Avenues for Future Research
Explore resilience models that work specifically with military populations that have been exposed to combat
Examine the impact on mental health outcomes of varying length of time in civilian life with larger and more representative samples of various military branches
Investigate possible mechanisms to improve the functioning of impacted Service members with combat exposure
Design Rating
2 Stars - There are some flaws in the study design or research sample, but those flaws do not significantly threaten the ability to make conclusions based on the data.
Methods Rating
2 Stars - There are no significant biases or deficits in the way the variables in the study are defined or measures and conclusions are appropriately drawn from the analyses performed.
Limitations Rating
2 Stars - There are a few factors that limit the ability to extend the results to an entire population, but the results can be extended to most of the population.
Focus
Marines
Target Population
Population Focus
Military Branch
Military Component
Abstract
Background: Despite a growing emphasis on psychological outcomes following military combat, few longitudinal studies have examined the combined role of risk and protective factors in the mental health of combat-exposed military personnel. This study characterizes the impact of resilience scale scores and combat exposure on mental health outcomes among Marines after separating from military service, along with intra-individual changes in mental health status. Methods: Data were collected from longitudinal surveys of 475 active duty Marines attending a random sample of mandatory Transition Assistance Program workshops before leaving the military and responding to follow-up mail or web surveys an average of 6 months after returning to civilian life. Results: Results revealed distinct risk and protective factors for those meeting screening criteria for mental health problems (depression, anxiety, and PTSD) and functional impairment at follow-up.
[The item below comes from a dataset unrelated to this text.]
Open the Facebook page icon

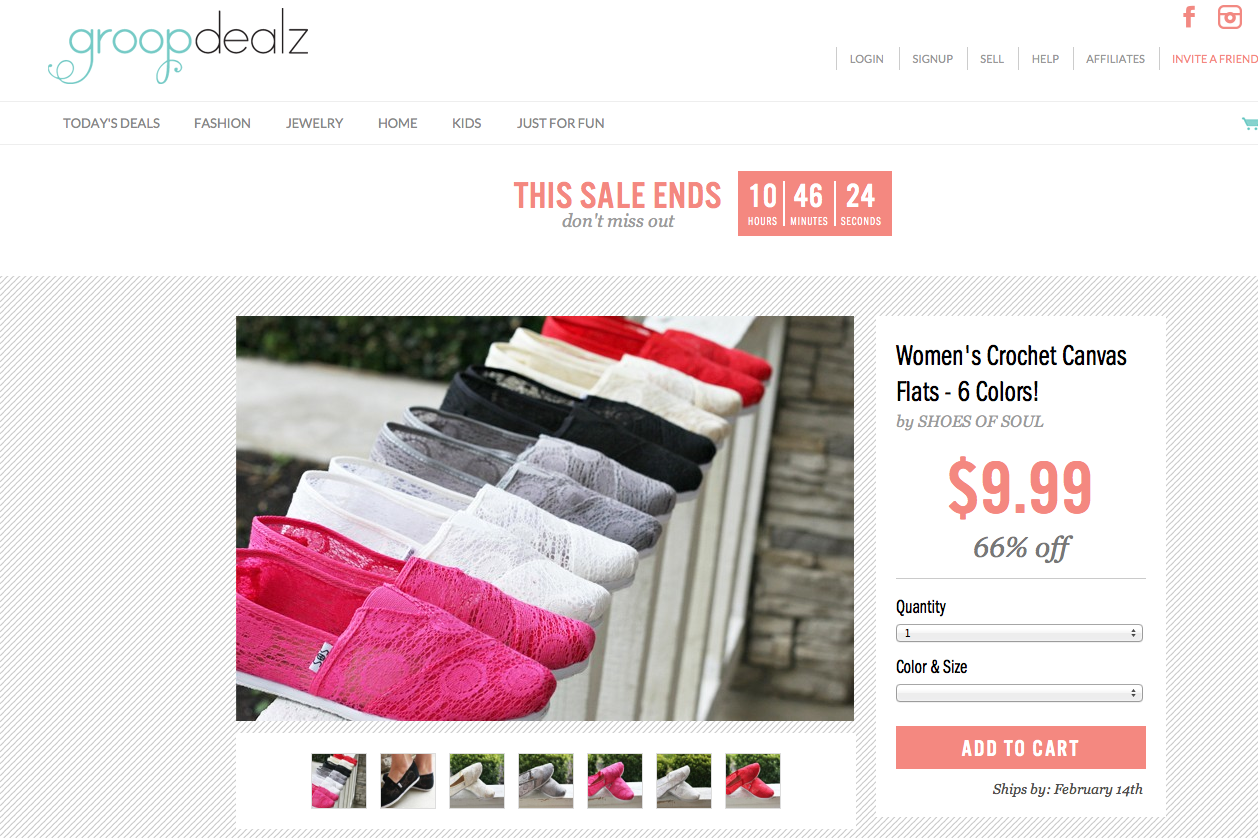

Primary risk factors included experiencing higher levels of pre-separation combat exposure; post-separation stress across multiple life domains; and experiencing multiple areas of pain post-separation. Protective factors include having higher scores on pre-separation resilience and perceived social support at follow-up indices. We also identified a number of factors associated with change in mental health status from baseline to follow-up. Limitations: Generality is limited by a lower than expected follow-up response rate and an exclusively Marine sample. Conclusion: The role of resilience appeared to have a greater impact on functional impairment than on mental health symptoms per se. Findings provide important input for enhancing training programs and services intended to promote adjustment from military to civilian life. Additional emphasis on social support and coping with stress-related issues are needed in support of combat veterans.